Data section:
+++

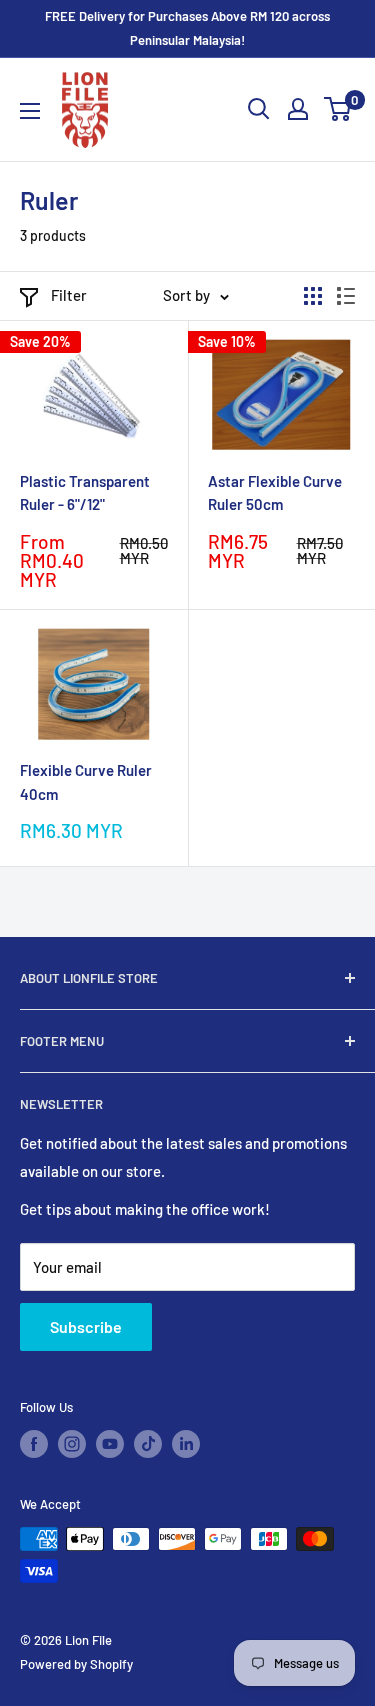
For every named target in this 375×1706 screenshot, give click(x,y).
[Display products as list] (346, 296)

+++

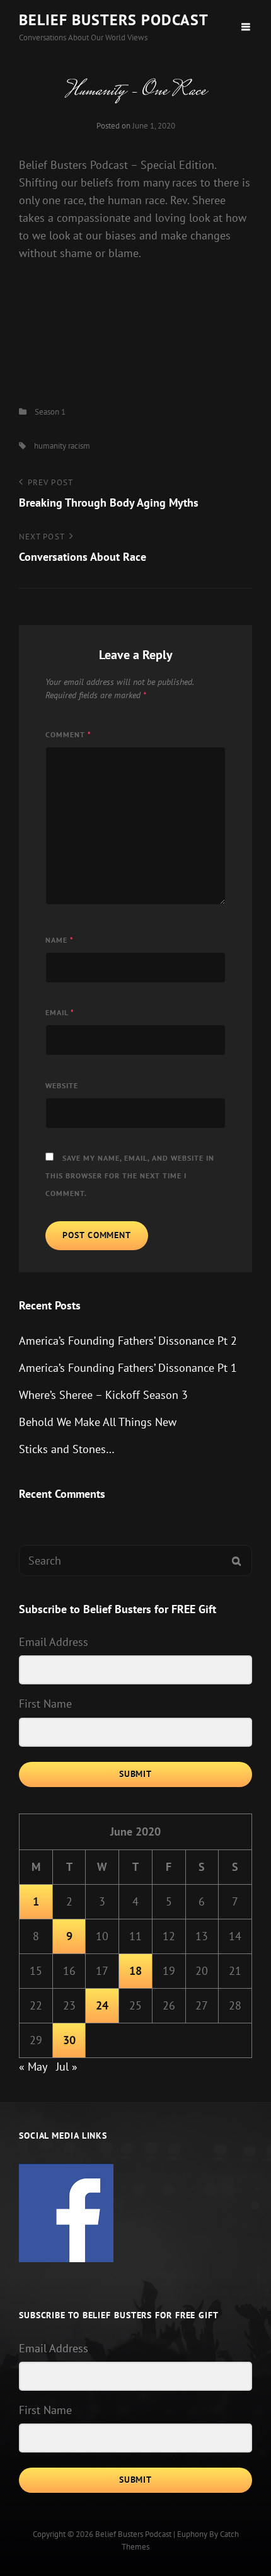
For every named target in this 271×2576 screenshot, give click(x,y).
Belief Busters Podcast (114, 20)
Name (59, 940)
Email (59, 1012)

+++

What needs to be done: State the number of lines in the records that contain the string "named". Nothing else is needed.

Completed task: 2